San Francisco - Shares in troubled web portal Yahoo rose as
much as 16 per cent Tuesday after a report that former AOL chief
executive Jonathan Miller was trying to raise funds to buy out all or
part of the company.
The Wall Street Journal reported that Miller was talking to
private equity firms and sovereign wealth fund managers to raise as
much as 30 billion dollars to purchase the company at between 20
dollars and 22 dollars a share.
The report followed a strongly-denied story in the Sunday Times of
London that Miller was collaborating with Microsoft to fund a 20-
billion-dollar purchase of the company's search business.

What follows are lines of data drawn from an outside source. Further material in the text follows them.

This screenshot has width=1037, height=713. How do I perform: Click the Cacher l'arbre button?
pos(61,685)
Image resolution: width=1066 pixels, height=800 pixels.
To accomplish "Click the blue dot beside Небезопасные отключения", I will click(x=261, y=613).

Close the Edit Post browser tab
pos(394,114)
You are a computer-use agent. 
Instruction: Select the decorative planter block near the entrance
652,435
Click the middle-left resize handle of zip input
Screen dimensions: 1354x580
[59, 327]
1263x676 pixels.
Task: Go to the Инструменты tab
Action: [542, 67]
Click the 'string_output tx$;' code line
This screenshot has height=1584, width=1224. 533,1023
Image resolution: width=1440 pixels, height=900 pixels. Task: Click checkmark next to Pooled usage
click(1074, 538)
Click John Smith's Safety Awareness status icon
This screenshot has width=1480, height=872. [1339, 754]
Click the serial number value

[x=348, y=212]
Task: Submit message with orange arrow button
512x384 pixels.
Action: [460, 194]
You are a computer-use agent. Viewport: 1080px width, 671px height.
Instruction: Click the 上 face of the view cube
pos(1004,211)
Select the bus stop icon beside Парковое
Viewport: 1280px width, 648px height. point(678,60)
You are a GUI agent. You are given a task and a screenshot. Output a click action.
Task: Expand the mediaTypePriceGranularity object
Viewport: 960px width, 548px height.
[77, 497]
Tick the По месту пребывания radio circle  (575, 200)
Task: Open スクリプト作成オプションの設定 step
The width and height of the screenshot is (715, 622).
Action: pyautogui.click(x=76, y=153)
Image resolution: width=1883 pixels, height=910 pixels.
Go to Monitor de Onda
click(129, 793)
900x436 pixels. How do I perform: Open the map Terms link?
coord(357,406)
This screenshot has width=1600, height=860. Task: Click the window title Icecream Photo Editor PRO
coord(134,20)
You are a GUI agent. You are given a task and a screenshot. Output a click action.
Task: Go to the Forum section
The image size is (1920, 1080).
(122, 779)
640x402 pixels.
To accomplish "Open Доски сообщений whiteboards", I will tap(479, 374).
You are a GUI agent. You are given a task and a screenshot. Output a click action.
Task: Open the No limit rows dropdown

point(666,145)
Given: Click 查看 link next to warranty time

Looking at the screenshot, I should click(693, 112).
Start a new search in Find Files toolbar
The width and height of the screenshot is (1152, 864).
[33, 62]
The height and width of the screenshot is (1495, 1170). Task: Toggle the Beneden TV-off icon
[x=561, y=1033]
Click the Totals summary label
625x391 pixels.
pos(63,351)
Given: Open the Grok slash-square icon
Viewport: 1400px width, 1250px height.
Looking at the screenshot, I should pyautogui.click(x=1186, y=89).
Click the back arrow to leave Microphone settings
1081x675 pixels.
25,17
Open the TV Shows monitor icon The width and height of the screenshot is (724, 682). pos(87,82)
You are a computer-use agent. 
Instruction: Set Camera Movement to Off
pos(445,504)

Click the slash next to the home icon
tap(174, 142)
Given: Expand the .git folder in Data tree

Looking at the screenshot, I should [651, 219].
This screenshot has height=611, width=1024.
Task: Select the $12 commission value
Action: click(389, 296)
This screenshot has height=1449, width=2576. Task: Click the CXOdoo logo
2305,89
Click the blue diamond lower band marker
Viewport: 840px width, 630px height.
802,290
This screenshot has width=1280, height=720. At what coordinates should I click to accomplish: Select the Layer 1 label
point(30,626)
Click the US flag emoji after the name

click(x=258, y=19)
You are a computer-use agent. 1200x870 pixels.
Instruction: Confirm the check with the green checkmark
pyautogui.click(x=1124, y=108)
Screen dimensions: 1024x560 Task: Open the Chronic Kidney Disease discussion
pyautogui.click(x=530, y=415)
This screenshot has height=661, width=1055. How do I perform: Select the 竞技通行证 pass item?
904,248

The reports came weeks after Yahoo founder Jerry Yang said he
would step down as CEO once a replacement had been found. Yang has
been widely criticized for his handling of negotiations with
Microsoft, which in May offered to buy the company for as much as
47.5 billion dollars, but withdrew after Yang demanded more.
Since then Yahoo's shares have dived from more than 30 dollars a
share to just 10 dollars a share. On Tuesday they traded as high as
12.50 a share, a 16 per cent rise on its opening price.
The newspaper reported that while there had been informal contact
between Yahoo and Miller, Yahoo sources were skeptical about Miller's
success in raising enough funds, given the credit crunch and severe
losses among private equity and sovereign wealth funds.